====== MATERIAL TO PROCESS ======

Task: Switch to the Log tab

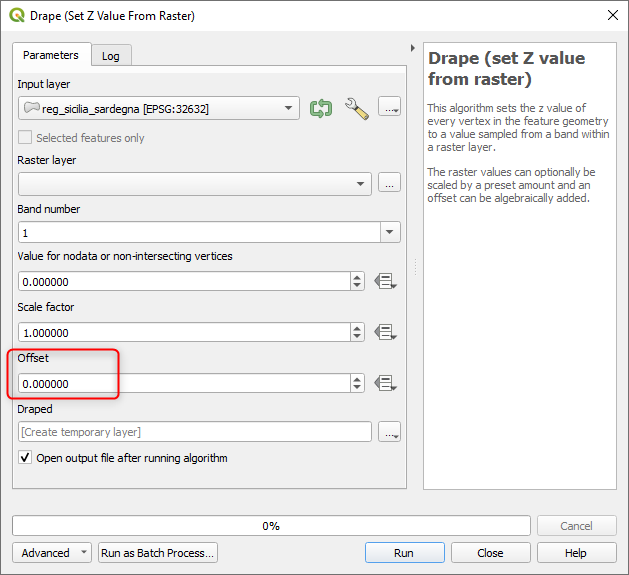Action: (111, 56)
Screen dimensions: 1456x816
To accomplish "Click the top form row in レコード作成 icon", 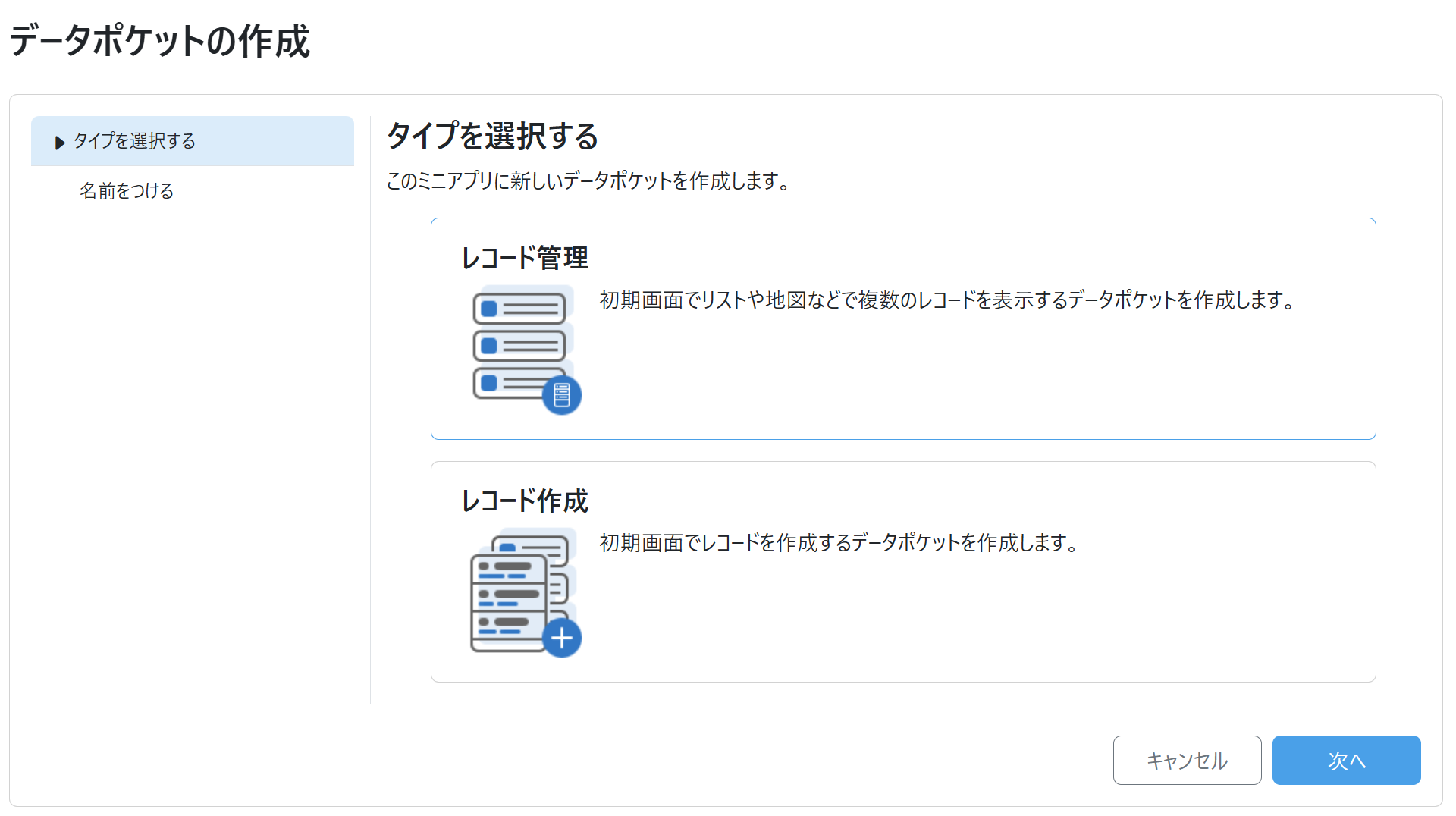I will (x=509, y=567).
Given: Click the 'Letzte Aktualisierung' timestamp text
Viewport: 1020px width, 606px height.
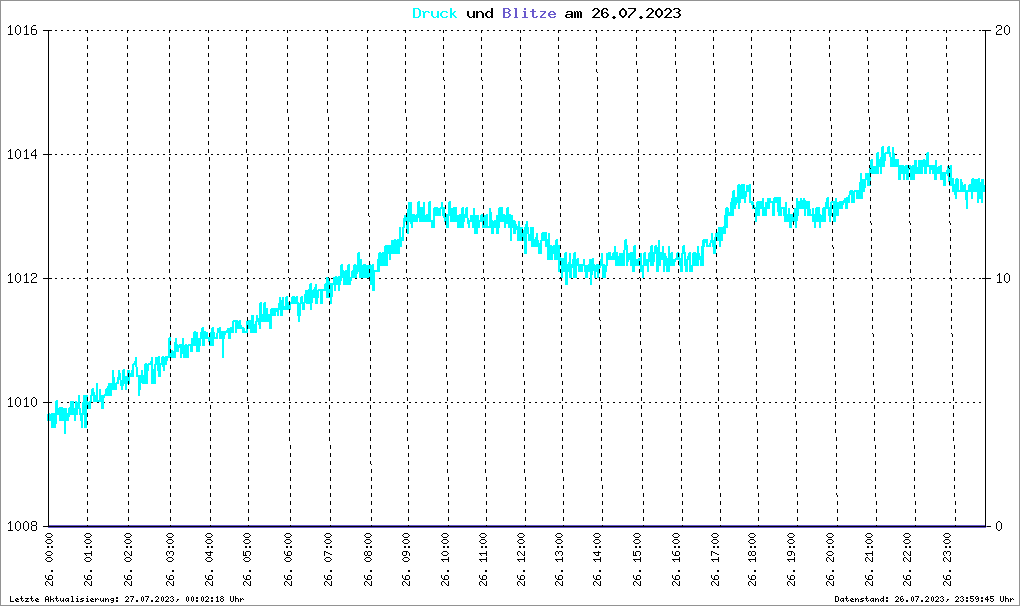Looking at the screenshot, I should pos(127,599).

======

Without the pictures, transcribe exactly the lines above from the one containing "Given: Click the" through the last.

Given: Click the 'Letzte Aktualisierung' timestamp text
Viewport: 1020px width, 606px height.
Looking at the screenshot, I should pos(127,599).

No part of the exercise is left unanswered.